Doesn't Medicare pay 75% of the schedule fee, then private pays the remaining 25%. You then pay the gap. This is of course as an inpatient, outpatient isn't covered at all by private, but it is with medicare.....

I had to have a couple of difficult teeth removed in day surgery - needed to be put right out. Anaesthetist bill was $400. Apparently the book price is $200, Medicare paid $150, Medibank $50 (I have health cover with all the extras) leaving me to pick up the other $200. I do wonder what I am paying for. It's not like I chose an expensive anaesthetist - it was the surgeon's choice.
 
Hi all,


Anyway long story short it all got taken care of (very professionally I might add).......and today I went down and sat with the masses at the Medicare / Cetrelink Office to claim back some cash.....

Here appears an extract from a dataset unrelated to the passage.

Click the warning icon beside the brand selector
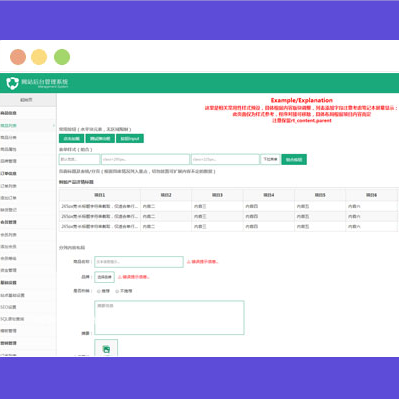Viewport: 399px width, 399px height. tap(120, 277)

Initial Consultation > Charge: $200, Sch Fee $85.55, Benefit $72.75
Final Consultation > Charge: $100, Sch Fee $43.00, Benefit $36.55

Add to that the bits you can't claim from anyone:

Surgeon $500
Hospital $200
Anaesthetist $150

Now remember.........this was just minor surgery with one night in hospital. How the hell does anyone having something major done, stump up the up fronts and gap cash......:confused:


Nor

Your hernia repair would have taken the surgeon anywhere between 30 minutes to 60 minutes of his time. He would have pocketed your $500 (gap) plus a fee from your health fund ($400) - not a bad hourly rate. Now if he is hard working and has a busy practice, he could easily do eight of these a day. The system is clearly working well for surgeons.
 
Your hernia repair would have taken the surgeon anywhere between 30 minutes to 60 minutes of his time. He would have pocketed your $500 (gap) plus a fee from your health fund ($400) - not a bad hourly rate. Now if he is hard working and has a busy practice, he could easily do eight of these a day. The system is clearly working well for surgeons.

Are you a surgeon and / or a specialist?